Bir kişi aç kalmışsa, toplum onu doyurmanın çaresine bakmak zorundadır. Yahut da:
Zekât, fazladan vergi tarh etmek vb. suretiyle kamu gelirinden bir kısmı onlara ayrılır, böylece:
İşsizliğin çoğalması, bayındırlık hizmetine tahsis edilecek meblağın yeme içmeye sarf edilmesine yöneltilmiş olur.

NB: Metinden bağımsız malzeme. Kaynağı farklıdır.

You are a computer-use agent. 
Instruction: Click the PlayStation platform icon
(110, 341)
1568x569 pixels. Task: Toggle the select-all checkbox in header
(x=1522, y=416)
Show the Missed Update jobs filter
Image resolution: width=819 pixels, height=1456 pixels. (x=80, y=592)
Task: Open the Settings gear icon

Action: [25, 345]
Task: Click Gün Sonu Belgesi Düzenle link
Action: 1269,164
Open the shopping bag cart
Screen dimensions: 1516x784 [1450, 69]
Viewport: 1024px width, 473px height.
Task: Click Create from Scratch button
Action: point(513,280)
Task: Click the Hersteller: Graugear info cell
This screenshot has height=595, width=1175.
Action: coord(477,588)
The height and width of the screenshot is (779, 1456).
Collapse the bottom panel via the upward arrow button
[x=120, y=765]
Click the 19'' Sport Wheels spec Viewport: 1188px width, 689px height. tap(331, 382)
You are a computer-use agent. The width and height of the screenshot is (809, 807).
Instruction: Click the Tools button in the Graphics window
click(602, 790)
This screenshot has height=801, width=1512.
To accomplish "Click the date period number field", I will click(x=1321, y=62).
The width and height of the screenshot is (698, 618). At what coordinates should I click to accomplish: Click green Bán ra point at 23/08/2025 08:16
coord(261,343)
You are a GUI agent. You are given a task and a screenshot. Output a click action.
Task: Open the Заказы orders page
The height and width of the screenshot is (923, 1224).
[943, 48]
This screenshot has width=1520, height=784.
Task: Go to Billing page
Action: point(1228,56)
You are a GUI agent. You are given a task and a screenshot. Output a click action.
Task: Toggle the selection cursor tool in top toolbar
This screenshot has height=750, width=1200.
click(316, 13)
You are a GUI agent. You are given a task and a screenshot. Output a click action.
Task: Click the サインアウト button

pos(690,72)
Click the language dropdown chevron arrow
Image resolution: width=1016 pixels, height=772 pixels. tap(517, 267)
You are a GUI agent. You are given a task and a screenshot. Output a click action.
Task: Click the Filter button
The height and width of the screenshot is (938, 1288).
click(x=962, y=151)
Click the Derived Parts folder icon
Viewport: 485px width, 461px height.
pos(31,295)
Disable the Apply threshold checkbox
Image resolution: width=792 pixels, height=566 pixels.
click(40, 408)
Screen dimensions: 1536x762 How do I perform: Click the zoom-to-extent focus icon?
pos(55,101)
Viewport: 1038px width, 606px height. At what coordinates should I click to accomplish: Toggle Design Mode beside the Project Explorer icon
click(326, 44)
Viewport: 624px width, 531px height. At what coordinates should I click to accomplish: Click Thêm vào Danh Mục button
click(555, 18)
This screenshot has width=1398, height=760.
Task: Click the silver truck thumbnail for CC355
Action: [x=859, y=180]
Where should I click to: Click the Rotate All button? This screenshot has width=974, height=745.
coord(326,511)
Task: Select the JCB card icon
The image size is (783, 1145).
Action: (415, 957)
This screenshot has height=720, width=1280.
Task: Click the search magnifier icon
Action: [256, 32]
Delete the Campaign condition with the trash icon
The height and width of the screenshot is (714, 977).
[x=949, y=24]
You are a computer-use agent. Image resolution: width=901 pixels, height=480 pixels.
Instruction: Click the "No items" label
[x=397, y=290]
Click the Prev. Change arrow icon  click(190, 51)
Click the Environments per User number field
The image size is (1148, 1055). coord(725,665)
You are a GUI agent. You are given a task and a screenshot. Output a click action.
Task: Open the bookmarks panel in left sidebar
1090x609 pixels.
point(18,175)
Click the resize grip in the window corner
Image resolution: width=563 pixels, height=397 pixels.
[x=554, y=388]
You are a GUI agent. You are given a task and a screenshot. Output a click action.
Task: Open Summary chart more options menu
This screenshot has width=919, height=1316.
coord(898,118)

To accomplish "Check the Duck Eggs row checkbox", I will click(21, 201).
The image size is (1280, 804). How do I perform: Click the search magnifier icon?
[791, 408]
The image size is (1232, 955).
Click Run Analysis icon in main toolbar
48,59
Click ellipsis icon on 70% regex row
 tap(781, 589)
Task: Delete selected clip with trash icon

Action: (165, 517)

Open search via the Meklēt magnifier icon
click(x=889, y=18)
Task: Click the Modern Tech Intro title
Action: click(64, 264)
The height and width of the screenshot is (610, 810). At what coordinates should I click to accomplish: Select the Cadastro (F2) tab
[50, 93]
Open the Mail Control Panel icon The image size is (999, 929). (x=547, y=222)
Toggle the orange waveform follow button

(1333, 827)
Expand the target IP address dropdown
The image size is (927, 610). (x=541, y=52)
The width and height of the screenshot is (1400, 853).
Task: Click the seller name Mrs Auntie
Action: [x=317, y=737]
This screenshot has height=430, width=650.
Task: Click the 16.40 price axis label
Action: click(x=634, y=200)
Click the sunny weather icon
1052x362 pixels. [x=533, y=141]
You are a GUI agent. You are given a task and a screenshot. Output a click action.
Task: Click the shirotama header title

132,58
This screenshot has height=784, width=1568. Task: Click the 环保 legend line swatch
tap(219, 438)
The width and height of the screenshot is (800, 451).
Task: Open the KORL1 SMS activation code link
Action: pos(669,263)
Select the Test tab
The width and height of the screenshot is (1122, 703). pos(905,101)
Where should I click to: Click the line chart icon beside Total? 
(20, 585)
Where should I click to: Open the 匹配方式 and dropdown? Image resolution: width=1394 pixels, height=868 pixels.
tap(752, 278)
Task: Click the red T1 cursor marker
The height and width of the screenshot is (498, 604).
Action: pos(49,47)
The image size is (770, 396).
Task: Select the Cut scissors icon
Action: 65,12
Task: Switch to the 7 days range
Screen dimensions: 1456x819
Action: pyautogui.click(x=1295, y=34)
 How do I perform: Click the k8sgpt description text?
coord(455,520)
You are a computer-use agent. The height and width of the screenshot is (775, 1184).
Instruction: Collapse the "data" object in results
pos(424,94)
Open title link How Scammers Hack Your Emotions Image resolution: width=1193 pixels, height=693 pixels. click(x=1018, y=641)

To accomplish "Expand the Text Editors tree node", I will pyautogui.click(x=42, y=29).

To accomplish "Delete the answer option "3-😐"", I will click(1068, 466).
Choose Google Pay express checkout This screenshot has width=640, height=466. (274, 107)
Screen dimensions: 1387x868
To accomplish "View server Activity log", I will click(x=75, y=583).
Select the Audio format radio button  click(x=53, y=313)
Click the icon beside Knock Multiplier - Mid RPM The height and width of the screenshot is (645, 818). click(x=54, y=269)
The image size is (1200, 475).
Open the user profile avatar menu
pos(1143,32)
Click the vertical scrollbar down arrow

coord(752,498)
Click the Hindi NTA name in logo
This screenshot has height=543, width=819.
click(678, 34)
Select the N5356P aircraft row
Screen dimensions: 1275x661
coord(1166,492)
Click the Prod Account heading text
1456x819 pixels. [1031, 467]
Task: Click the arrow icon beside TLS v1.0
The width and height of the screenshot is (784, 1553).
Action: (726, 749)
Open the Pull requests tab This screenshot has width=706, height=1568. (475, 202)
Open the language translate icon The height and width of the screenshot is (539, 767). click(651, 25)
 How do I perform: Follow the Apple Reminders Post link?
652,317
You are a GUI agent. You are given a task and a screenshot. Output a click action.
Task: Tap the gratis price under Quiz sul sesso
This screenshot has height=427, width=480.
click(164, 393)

Modern zamanların başat sorunlarından biri sosyal adaletin tevziindeki yetersizliktir.
Çocuk veya kadın işçi çalıştırmanın ortaya çıkması sınaî devrimin hasılasıdır.
Kadın veya çocuk işçiye, erkek işçiye göre daha az ödeniyordu. Bu da sonuçta makro düzeyde bazı işçilere ücret ödenmemesi anlamına gelir.

Böylece sosyal adaletsizlik burgacına girilir.
Toplumsal kargaşanın çoğu bölüşümdeki adaletsizlikten doğmaktadır.
Talebin azalmasıysa işçi ücretinin yeniden düşürülmesine ve böylece iktisadî bir kısır döngüye girilmesine müncer olur.
Görüldüğü gibi, işçinin ücretinin zamanında ödenmesi durumu yalnızca işçinin bireysel hakkını sıyanet etmekten ibaret kalmıyor; bütün toplum katmanlarını ilgilendiren ve toplumsal adalet dengesini etkileyen bir boyuta uzanıyor.
İşçinin ücretinin zamanında ödenmesi, işverenin hakkını da koruyan bir düzlemde iş görür.
Sefillerin kahramanı aç olduğu için ekmek çalmıştı…

Benzer olaylar elbette sadece romanlarda geçmiyor. Bir ülkede hırsızlık varsa veya hırsızlık olayları artmışsa, orada gelir bölüşümüyle ilgili bir sorun yaşanıyor demektir. Bugün bazı ülkelerde (örneğin Suudi Krallığı) bir bileği veya her iki bileği kesilmiş insanlara rastlanıyor: o ülkeler gelir dağılımıyla ilgili düzenlemelerine bakmak zorundadır.
Hz. Ömer zamanında, sahip, kölesinden şikâyet eder: hırsızlık yaptı diye. Kölenin savunması alındığında kölenin sahibi cezalandırılır. Çünkü sahip, köleyi aç bırakmıştır.

Batı toplumunda feminizmin doğuşu da kadın işçilerin ücretinin az olmasından kaynaklanmıştır. Olay, kadın haklarıyla ya da kadının toplumsal statüsü ile değil, fakat doğrudan ücretle ilgili bir toplumsal adalet ilkesinden türemiştir.